The Reverse “Deplorables” Campaign in Germany

The “struggle for recognition” drives both anti-elite populism and identity politics.

Nicolas Ortega for Noema Magazine
Credits

Nathan Gardels is the editor-in-chief of Noema Magazine.

The prospects for Olaf Scholz, the Social Democratic Party’s candidate for chancellor in the coming German election, are looking up because he has stopped looking down. 

His poll numbers are climbing the more he abandons the elite rhetoric of fierce competition in the flat world of globalization that champions the sophisticates who dominate cosmopolitan culture industries and the cult of canny entrepreneurs whose algorithms scale them up to unicorns overnight, mythically making it to the top through nothing other than their singular genius and clever marketing moves.

The imputation is that those who merely work with their hands and hearts to make the daily world turn — the very store clerks, elderly caretakers, waiters, janitors, meatcutters, supply packagers, delivery drivers and others on the front line of the COVID battle — are second-class citizens, if not slackers and losers who deserve low pay and lowly regard as proper compensation for their lack of ambition and college credentials.

When such constituencies actively resent this demotion of their dignity, they are cast into Hillary Clinton’s condescendant category of “deplorables.” Perhaps more than anything else, this rift in the social status-sphere is what roils politics across Western democracies today.

Understanding this, Scholz has sought to reverse the implicit disdain for average workers and pledged to restore a society that respects their dignity and compensates them for their real value upon which the success of all others is built.

Scholz’s political message is informed by his reading of philosopher Michael Sandel’s 2020 book, “The Tyranny of Merit.” 

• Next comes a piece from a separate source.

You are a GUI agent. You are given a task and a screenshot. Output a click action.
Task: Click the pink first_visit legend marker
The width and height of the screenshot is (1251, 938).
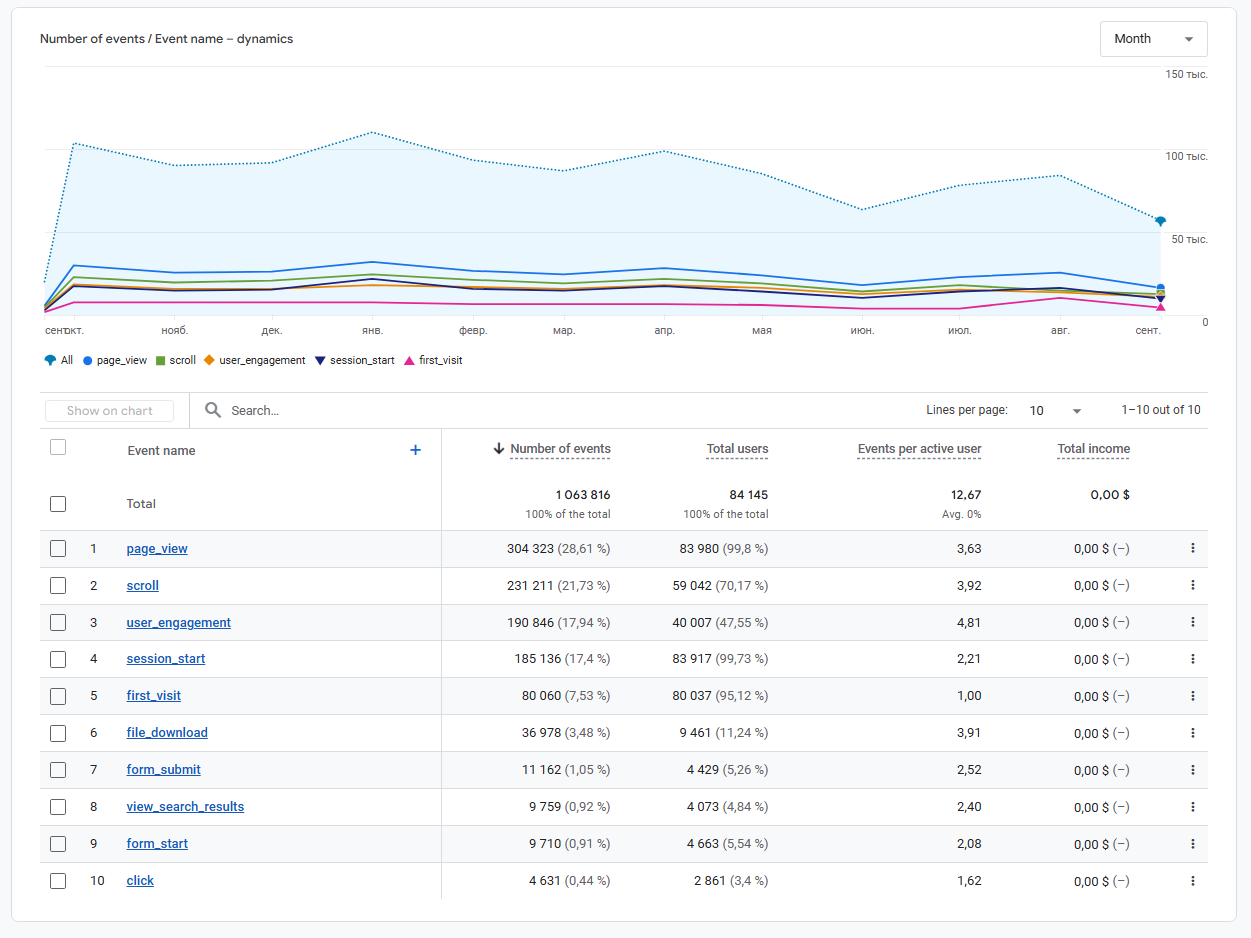pyautogui.click(x=409, y=361)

Sandel’s use of the word “merit” is unfortunate since it can mean nothing more than the knowledge and experience to do something with competence. He deploys the term instead to disparage what he calls the “rhetoric of the rising” used by the “professional classes” who dominated the center-left politics of the Tony Blair and Barack Obama era. 

Their mantra was that the best route to success in a relentlessly competitive world was for the individual to aggressively strive for the highest grades and prestigious credentials, especially from the most elite schools, in order to access the top law or financial firms, or as an entrée into the universe of high-tech startups promising to richly reward their entrepreneurial swagger.

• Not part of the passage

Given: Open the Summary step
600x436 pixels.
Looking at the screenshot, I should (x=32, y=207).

The best would scale the heights. When success came, it was due to nothing other than making it on their own “merit.” “Then those who rise by dint of effort, talent, hard work, will deserve their place, will have earned it,” says Sandel. “The implication is that those who do not rise will have no one to blame but themselves.” 

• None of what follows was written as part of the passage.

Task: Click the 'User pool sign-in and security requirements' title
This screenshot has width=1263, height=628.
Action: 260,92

In Sandel’s reading, this patronizing blame on the un-rising is the root of the populist revolt. Scholz agrees. And that is what he is trying to uproot in German politics. 

“Why did Britain vote for Brexit if it was against its own interest?” he asks. “Why did America vote for Trump? I believe it is because people are experiencing deep social insecurities, and lack appreciation for what they do. … We see the same dissatisfaction and insecurity not just in the U.S. or the U.K. but in the Netherlands, Sweden, Denmark, Finland, Norway, Austria or Germany. … Among certain professional classes, there is a meritocratic exuberance that has led people to believe their success is completely self-made. As a result, those who actually keep the show on the road don’t get the respect they deserve. That has to change.” 

Scholz wants to replace the self-serving ideology of “merit” with one of societal “respect,” calling out the hypocritical “applause” for frontline workers during the pandemic so far unaccompanied by any commensurate revaluation of their economic worth. He has pledged to start heading down that path with a $15 per hour minimum wage in his first year in office if elected, something that has long been resisted in Germany. Scholz has also pledged to preserve and invigorate the country’s apprenticeship programs for small and medium size industries, which are the backbone of its manufacturing strength and working-class employment, while loosening fiscal strictures that inhibit investment and spending that would boost the fortunes of those who labor in the basic service economy.

The election on September 26 will demonstrate whether Scholz’s approach resonates with voters, many of whom have abandoned the mainstream parties of the postwar period. More than any set of policies, his crusade for “respect” that would stamp the dignity of recognition on every level of society would go a good distance in stemming the animus of resentment that fuels anti-elite populism.

Hegel long ago understood that since identity is established inter-subjectively, the lack of recognition by others would lead to “a struggle for recognition,” such as we have seen in recent years not only in the white working class precincts of the rusting belt, but in its symbiotic twin of race and gender identity politics that have seized university campuses.  

Neither, of course, is a self-contained phenomenon, but cut across other life experiences that ultimately define a person’s place in the world. They may even align now and again along the anti-authoritarian or libertarian axis they sometimes share.

What has sustained faith in all the great religions over millennia is precisely the spirit — if not always its practice — of inclusivity in which none are privileged and every believer is equally valued in the eyes of their God. 

If Scholz can lead the way in fostering that same dignity of recognition in political life, there is some hope of escaping the struggle for it that is ripping contemporary societies apart.